Mi aspecto debió de complacer de golpe al venerable inventor, porque me hizo, sin muchos preámbulos, una confidencia imprevista, que hubiera considerado como inverosímil si otro me la hubiese contado.

—Se ve en seguida que es usted un profano —me dijo—, pero de todos modos sabrá que yo he ideado alguno de esos juguetes de base eléctrica que los hombres, niños eternos, llaman pomposamente grandes inventos. No me avergüenzo; es necesario hacer algo para pasar el tiempo y hacer uso de aquella pequeña astucia del cerebro que si no se emplea produce fastidio. Por otra parte, algunos de esos juguetes pueden ser útiles en el aspecto práctico de la vida común, es decir de la vida material y diaria. Pero usted comprende que fijar los sonidos en un disco, ampliar las voces, perfeccionar las lámparas eléctricas, o la radio, no significa ni mejorar la existencia humana, ni aumentar la felicidad, ni acercarse a los secretos del Universo. Ahora que soy viejo me doy cuenta de que he consagrado toda mi vida a cosas de poca importancia. Que el hombre pueda ver mejor para bailar o para hacer el amor, o que le sea dado oír a voluntad la última canción del Broadway o el último discurso del candidato republicano, no modifica en nada nuestra fundamental importancia o nuestros pecados originales.

»Cuando veo a los hombres de hoy que se entusiasman por la velocidad de sus aparatos, no puedo menos de reírme. Los aeroplanos, con sus 300 kilómetros por hora, son, respecto a la luz, que recorre 300.000 kilómetros por segundo, ridiculísimos caracoles.

»Cuando era joven imaginaba tontamente que toda la vida consistía en las máquinas. He construido alguna máquina afortunada y nos hallamos lo mismo que antes. Más de medio siglo de cálculos, de investigaciones, de vigilancia, de tentativas, para lograr introducir en el comercio bagatelas cómodas o rumorosas. Confieso que el hombre de la calle es una criatura extraordinariamente indulgente y optimista.

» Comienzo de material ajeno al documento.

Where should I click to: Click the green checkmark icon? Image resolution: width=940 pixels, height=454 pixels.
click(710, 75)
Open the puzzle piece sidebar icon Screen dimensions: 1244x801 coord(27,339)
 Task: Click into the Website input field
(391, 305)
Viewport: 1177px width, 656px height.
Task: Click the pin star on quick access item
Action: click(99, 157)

»¡Si al menos hubiese descubierto las dos máquinas decisivas que pudieran librarnos de las penas mayores! El martirio de la Humanidad es doble; para el macho, la más dura fatiga: el pensar; para la hembra, la más espantosa tortura: el parir. Pero no hemos inventado todavía —y tal vez no las inventaremos nunca— ni la máquina pensante ni la máquina generadora. Hemos construido máquinas calculadoras y motores esclavos, pero nos hallamos infinitamente lejos del ideal: estos aparatos requieren siempre la intervención del hombre. Raimundo Lulio y Leibniz habían imaginado verdaderas y auténticas máquinas para pensar, pero ninguno consiguió fabricarlas ni servirse de ellas. En cuanto a la creación de los seres vivos, nos hallamos todavía en el autómata mecánico de Maelzel, más o menos perfeccionado. La industria de los androides se halla, sin duda alguna, todavía en la infancia.

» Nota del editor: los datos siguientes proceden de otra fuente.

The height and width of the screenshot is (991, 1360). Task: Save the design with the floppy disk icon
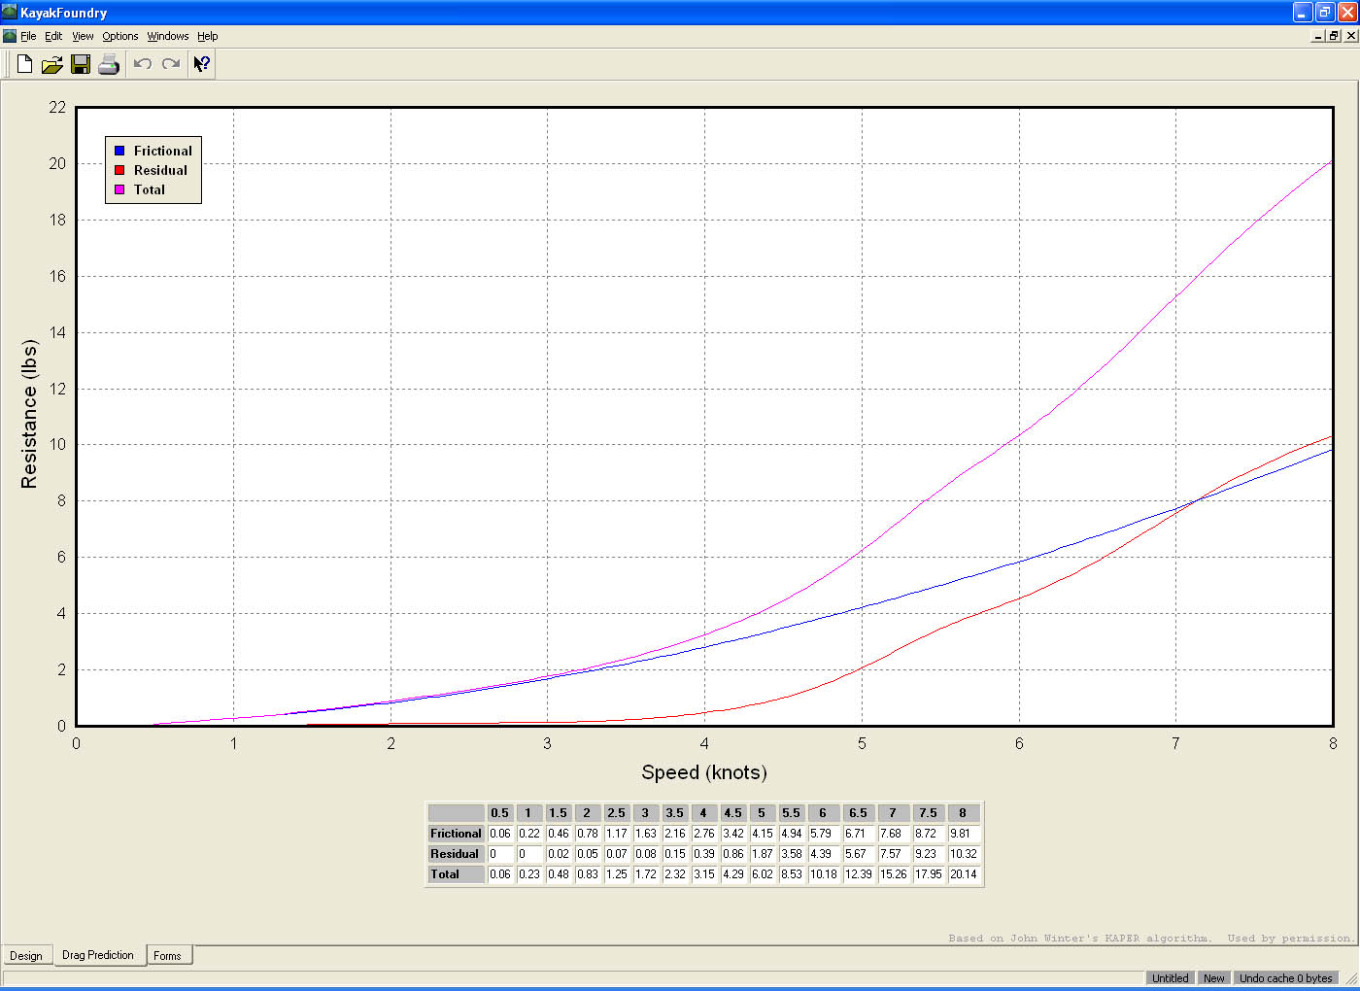81,64
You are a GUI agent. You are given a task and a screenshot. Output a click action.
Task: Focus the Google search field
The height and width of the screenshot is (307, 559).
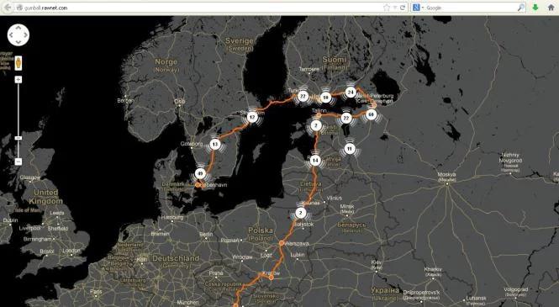pos(471,8)
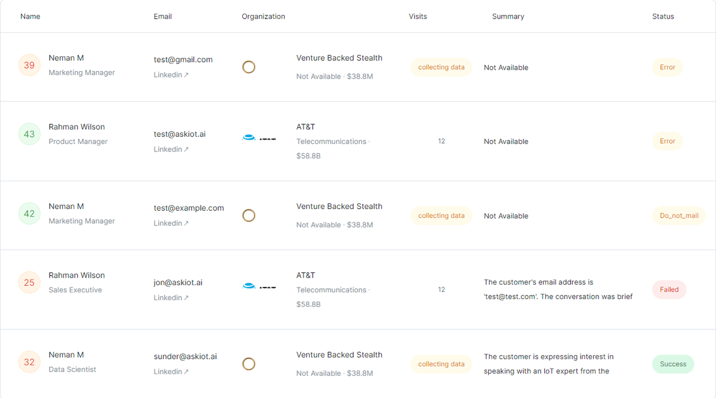
Task: Click AT&T logo in Product Manager row
Action: click(258, 138)
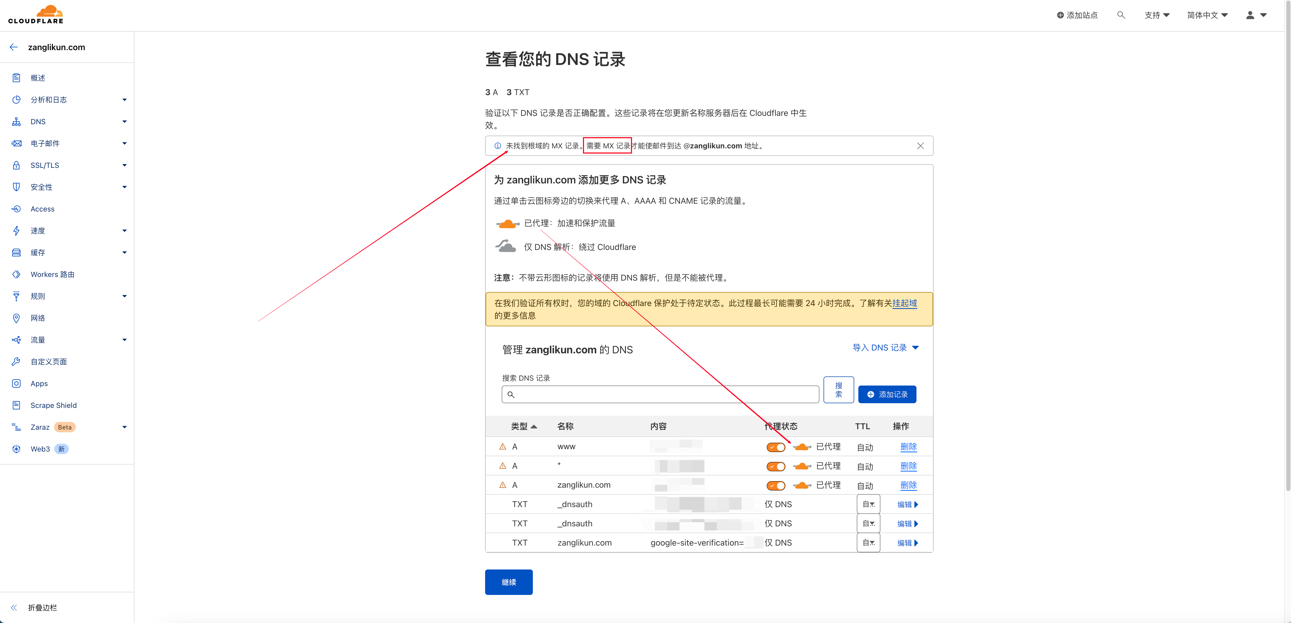Click the Workers 路由 sidebar icon
The width and height of the screenshot is (1291, 623).
tap(17, 274)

»Un decadente francés, Villiers de l’Isle Adam, se divirtió contando, en una novela, que yo había dado vida a una mujer artificial tan perfecta que se confundía con una viviente. Pero esto no es verdad: aquel francés era un adulador o un mixtificador.

»Por otra parte, es verdad que hasta que no hayamos encontrado las máquinas que sustituyan al cerebro macho y al útero femenino, la ciencia mecánica y la electrotécnica deben confesar su fracaso. Solamente después de haber librado al hombre del tormento de su reflexión y a la mujer del peso de la maternidad, podremos cantar victoria. Pero este día está todavía lejos y yo ya no tengo la esperanza de verlo. He cumplido hace poco ochenta años y en mi corteza cerebral la sangre no circula libre y rica como antes. Lo que hice está hecho, pero es muy poca cosa. He dado botones de hueso a quien tenía necesidad de dólares de oro. Tiene ante usted a un viejo técnico desilusionado, por no decir fracasado. No cuente usted a nadie que Edison en persona le ha confirmado la bancarrota de la ciencia. Los ignorantes tienen necesidad de ilusionarse, los obreros tienen necesidad de trabajar y los industriales de ganar dinero. Nuestro deber es salvar, hasta que se pueda, las supersticiones ventajosas.

El cándido y melancólico Edison miró en este momento el reloj, y con un gesto majestuoso de su mano me hizo comprender que había ya transcurrido el tiempo que me tenía reservado.